The UCBSA media-release is revelatory in its frankness and deserves quotation in full:
"The United Cricket Board of South Africa has been placed in an extremely difficult position regarding the staging of the third Castle Lager/MTN Test match at SuperSport Park, Centurion, from tomorrow.
"We were informed this morning by the President of the Board of Control for Cricket in India, Mr Jagmohan Dalmiya, that the Indian team will not take the field if Mike Denness is acting as Match Referee," said UCBSA Chief Executive Officer Gerald Majola.
"South African cricket and the South African public in general cannot afford the cancellation of this Test match. Although the crisis has not been of our making, we have received reports of protests at South African embassies in India and our country has been caught up in this issue. The South African Government, through Sports Minister Ngconde Balfour, has instructed the UCBSA to take whatever action is necessary to ensure that the Test match goes ahead.
"In view of these issues, the UCBSA has asked Mike Denness to stand down as Match Referee in the interests of cricket.
"However, Mr Denness indicated that he was a properly appointed ICC Match Referee who was in South Africa to act as such and he could not step down from that position.
"United Cricket Board Chief Executive Officer Gerald Majola telephoned ICC CEO Malcolm Speed to inform him that the UCBSA had no alternative but to ask Mr Denness to recuse himself and, facing his refusal to do so, had indicated that the UCBSA was unable to allow him access to the Match Referee's position at the ground for the Test Match.
"Under the circumstances, South African Denis Lindsay, who serves on the ICC Match Referees Panel, has agreed to be available to stand in as Match Referee and the BCCI has agreed to him replacing Mr Denness.
"We sincerely regret that the matter has come to this, however we are pleased to announce that the third Castle Lager / MTN Test match will go ahead as planned. We are certain it will be a thrilling contest and we hope the South African public will give their full support to their team as they go all out to play for their country," concluded Mr Majola"
ICC of course was quick to react to the proposed plans announced by BCCI and UCBSA:
"It has been suggested in South Africa that a replacement match could be staged if the Test does not go ahead.

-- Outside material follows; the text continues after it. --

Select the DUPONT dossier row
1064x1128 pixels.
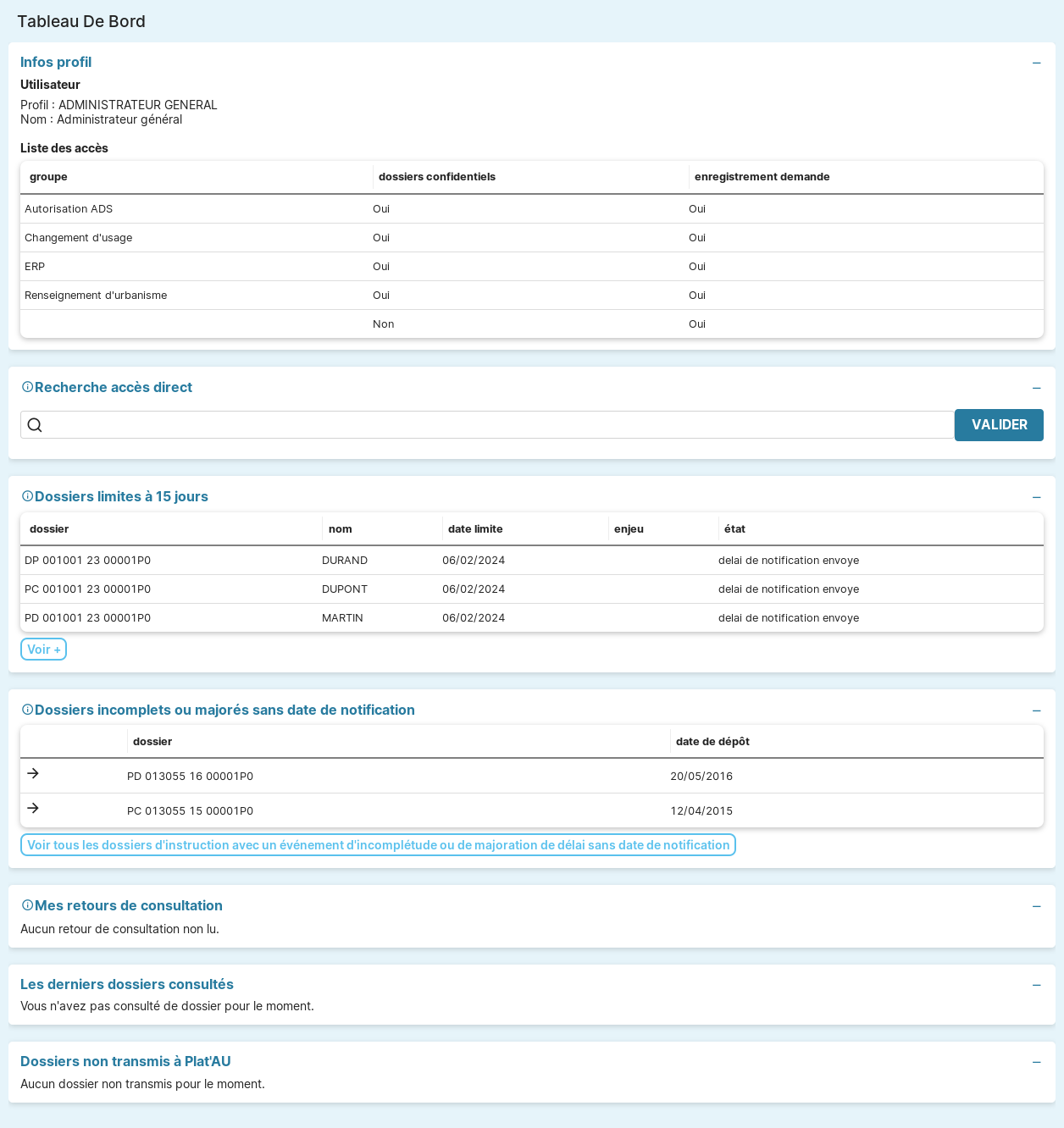coord(344,589)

If this were to happen it would not be recognised by the ICC as a Test match. It would not be officiated by an ICC referee or umpire and neither the result nor statistics would be included in Test match records.
"The disciplinary action taken by Mike Denness in Port Elizabeth will continue to stand. Specifically, this would mean that the one match ban served on Virender Sehwag would now apply to the first Test match against England in Mohali in December."

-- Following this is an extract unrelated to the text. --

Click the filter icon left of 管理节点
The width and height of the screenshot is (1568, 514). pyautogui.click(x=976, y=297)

In short, the test match is unofficial, if we are to go by the ICC media release.
And for a change they seem to have been perceptive too: "undoubtedly there would be further developments in this matter" .
As I write this, comes the news that Mr. Dalmia has "rubbished" the ICC threats. It seems he is confident that all the criteria for derecognising this match are not fulfilled, which perhaps explains the decision not to play Virendra Sehwag in the "test" tomorrow.
But I am, to put it mildly, not terribly happy with this. Why not go the whole hog and play Sehwag? Why should the Indian manager be making polite sounds about "honouring" Denness' decision? Isn't there a thing called honouring the principles involved?
A friend whose opinion I value highly had this seemingly radical suggestion earlier in the day. Let me quote the relevant bits of his e-mail:
"This is the time for India to pull out of the third test, quit the ICC (just as Garri Kasparov did with FIDE, the chess organisation) if necessary, form a new cricket council with support from other boards, basically say FUCK YOU, and watch those boards who do not join the new ICC slowly get impoverished and die. What the US is to the world economy, India is to the world cricket economy, and we should make stupid cricket bureaucrats across the world understand this very clearly."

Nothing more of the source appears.